Nuclear extracts from breast tissues and cell lines were prepared according to a method described earlier (9). Nuclear extracts were finally dialyzed against buffer (25 mM HEPES, pH 7.6, 50 mM KCl, 1 mM EDTA, 1 mM dithiothreitol, 10% glycerol, and 0.2 mM phenylmethylsulfonyl fluoride) and stored at -70 °C in small aliquots.

MAR Binding Assay

MAR binding assays were performed according to a standard procedure (33) with some modifications. A DNase I-treated, high-salt-extracted residual nuclear pellet was washed three times in RSB-0.25 M sucrose buffer and once in MAR binding buffer. The resulting pellet (nuclear matrix) was mixed with 5'-end-labeled oligonucleotide probes corresponding to regions: A+T (-450/-390), GGA-rich (-79/-22), -300/-280, and -22/+9 (34) of the c-erbB-2 gene in 100 µl of MAR binding buffer for 4 h at room temperature, with constant agitation. After three washings with MAR binding buffer the bound DNAs were further processed and gel electrophoresed as described in Ref. 33. In most of MAR binding assays, 5A260 of the NM and 50,000 cpm of 5'-DNA probes in the presence of 150 µg/ml Escherichia coli DNA were used, unless otherwise mentioned.

Southern Blot (DNA) Analysis

DNA isolated from 5A260 units of nuclear matrix were electrophoresed on agarose gel, transferred to the nitrocellulose paper, and hybridized with GGA-specific (-79/-22) and nonspecific 32P-nick-translated probes according to standard protocol.

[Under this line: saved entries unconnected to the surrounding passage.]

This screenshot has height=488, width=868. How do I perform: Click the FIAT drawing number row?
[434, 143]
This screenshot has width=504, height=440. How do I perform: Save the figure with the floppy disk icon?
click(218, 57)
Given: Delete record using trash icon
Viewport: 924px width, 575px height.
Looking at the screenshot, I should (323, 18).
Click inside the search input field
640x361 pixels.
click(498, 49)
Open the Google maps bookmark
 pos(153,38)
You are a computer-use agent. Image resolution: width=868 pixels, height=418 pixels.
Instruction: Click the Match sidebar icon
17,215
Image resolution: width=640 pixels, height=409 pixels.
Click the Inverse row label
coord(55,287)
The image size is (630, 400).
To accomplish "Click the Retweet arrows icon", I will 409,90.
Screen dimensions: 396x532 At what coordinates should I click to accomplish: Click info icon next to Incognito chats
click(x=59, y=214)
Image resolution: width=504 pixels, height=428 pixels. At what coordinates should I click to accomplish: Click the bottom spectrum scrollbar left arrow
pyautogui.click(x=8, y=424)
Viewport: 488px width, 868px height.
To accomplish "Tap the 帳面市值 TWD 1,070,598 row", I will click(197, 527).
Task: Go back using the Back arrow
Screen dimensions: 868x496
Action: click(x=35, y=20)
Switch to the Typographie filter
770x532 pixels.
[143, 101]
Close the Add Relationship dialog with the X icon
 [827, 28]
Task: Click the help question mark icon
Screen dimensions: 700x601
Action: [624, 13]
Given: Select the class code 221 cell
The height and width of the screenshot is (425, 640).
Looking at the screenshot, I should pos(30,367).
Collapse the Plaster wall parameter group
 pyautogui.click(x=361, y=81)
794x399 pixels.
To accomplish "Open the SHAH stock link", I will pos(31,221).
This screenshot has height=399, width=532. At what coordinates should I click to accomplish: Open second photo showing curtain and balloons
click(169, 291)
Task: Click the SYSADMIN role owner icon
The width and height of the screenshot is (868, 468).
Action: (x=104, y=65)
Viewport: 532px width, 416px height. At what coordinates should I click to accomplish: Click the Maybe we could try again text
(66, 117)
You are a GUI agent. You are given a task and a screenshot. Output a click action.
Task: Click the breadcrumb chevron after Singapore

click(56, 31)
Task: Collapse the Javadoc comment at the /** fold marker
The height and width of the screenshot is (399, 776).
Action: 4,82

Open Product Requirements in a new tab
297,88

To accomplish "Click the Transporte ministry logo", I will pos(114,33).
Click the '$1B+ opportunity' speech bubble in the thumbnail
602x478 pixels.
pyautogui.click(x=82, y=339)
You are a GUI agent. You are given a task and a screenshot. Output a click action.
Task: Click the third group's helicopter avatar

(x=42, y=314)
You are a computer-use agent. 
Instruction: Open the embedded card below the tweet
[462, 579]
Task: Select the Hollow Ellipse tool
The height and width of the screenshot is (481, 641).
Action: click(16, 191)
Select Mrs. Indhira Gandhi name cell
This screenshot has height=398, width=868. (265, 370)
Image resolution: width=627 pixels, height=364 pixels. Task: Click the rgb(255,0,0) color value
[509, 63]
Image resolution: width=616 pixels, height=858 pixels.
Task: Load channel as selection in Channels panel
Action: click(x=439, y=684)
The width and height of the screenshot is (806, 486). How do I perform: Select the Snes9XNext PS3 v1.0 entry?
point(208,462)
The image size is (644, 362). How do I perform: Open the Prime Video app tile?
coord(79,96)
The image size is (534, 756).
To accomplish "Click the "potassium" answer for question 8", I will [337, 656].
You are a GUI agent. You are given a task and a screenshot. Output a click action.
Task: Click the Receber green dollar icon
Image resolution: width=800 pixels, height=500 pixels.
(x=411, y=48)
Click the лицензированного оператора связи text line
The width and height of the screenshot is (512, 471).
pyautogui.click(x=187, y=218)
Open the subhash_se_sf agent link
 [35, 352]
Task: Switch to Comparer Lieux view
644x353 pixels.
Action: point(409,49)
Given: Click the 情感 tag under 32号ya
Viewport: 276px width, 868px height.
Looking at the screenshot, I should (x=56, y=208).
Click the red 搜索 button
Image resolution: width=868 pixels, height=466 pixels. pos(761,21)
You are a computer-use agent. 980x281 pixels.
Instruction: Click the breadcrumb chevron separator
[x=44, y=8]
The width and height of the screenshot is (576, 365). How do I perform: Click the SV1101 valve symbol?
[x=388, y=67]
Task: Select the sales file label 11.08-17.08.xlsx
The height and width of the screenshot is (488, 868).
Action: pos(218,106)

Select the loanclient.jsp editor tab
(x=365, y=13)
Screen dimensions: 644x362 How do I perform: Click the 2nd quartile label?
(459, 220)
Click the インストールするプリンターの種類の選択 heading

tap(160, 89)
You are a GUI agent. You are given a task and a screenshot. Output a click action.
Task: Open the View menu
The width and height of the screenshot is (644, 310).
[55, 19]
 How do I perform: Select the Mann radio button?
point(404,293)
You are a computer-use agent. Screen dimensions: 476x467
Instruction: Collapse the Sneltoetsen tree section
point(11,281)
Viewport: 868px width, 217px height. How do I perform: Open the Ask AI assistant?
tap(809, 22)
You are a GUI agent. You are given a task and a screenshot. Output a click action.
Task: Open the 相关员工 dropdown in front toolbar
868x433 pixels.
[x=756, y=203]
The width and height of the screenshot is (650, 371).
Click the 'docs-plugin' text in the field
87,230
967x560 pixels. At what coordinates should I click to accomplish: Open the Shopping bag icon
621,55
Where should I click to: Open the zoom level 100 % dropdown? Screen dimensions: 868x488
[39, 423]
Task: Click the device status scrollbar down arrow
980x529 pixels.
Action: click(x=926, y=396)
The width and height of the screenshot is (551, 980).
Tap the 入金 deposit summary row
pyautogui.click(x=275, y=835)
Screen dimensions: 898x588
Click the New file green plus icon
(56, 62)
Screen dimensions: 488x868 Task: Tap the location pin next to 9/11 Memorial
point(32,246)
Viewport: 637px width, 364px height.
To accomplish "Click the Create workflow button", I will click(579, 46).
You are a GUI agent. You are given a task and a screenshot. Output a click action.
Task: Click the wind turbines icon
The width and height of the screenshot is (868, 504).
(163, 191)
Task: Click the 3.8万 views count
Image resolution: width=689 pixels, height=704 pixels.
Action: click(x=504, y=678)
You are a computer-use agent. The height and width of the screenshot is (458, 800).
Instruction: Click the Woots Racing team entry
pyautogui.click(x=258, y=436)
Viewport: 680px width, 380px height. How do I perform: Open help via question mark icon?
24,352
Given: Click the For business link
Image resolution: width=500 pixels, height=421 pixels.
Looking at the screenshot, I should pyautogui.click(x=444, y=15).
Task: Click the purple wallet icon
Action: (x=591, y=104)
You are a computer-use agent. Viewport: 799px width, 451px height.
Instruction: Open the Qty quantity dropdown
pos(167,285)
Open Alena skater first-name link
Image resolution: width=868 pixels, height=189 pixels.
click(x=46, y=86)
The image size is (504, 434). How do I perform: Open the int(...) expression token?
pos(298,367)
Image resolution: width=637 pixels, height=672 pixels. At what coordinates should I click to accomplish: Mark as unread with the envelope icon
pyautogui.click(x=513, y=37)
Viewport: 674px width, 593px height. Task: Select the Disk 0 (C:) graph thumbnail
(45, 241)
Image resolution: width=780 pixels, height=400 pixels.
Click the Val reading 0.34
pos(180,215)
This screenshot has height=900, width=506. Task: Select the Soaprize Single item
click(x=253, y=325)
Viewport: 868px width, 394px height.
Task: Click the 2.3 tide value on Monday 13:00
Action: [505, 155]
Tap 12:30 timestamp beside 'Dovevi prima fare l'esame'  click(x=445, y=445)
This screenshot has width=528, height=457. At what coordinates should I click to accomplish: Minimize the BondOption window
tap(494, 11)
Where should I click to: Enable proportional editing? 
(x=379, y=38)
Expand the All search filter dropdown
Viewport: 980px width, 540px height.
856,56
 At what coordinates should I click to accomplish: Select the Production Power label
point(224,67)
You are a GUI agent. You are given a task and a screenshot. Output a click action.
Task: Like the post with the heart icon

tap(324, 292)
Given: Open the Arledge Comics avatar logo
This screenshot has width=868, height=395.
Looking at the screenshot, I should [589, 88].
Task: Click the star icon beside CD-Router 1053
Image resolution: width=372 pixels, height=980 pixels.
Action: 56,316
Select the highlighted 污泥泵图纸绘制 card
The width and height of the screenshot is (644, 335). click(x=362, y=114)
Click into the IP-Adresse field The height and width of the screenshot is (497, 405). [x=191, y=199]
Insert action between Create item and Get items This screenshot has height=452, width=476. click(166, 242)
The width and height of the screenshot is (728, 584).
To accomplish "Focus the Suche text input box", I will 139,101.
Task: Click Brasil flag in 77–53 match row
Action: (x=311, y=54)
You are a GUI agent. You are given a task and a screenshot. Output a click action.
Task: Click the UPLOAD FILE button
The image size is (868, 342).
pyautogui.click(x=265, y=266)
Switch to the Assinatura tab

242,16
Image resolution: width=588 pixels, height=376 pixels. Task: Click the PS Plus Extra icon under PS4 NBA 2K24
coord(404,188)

Electrophoretic Mobility Shift Assay (EMSA) and SouthWestern Blot Assay

EMSA reactions were carried out with NMPs and nuclear extracts and with 32P-labeled double-standard oligonucleotide probes in the presence of 3 µg of poly[d(I·C)] and KCl containing binding buffer, exactly as described earlier (8, 9). For competition studies, 50-fold molar excess of unlabeled double-stranded oligonucleotides were added. In SouthWestern blot assay, 10 µg of NMPs were usually resolved on a 10% SDS-polyacrylamide gel, electrotransferred onto nitrocellulose membrane, and renatured as described (8, 9). The membrane was hybridized with 2.5 × 106 cpm of 32P-labeled oligonucleotide probes for 15 h at room temperature, with constant agitation. The rest of the steps were as described in the standard protocol.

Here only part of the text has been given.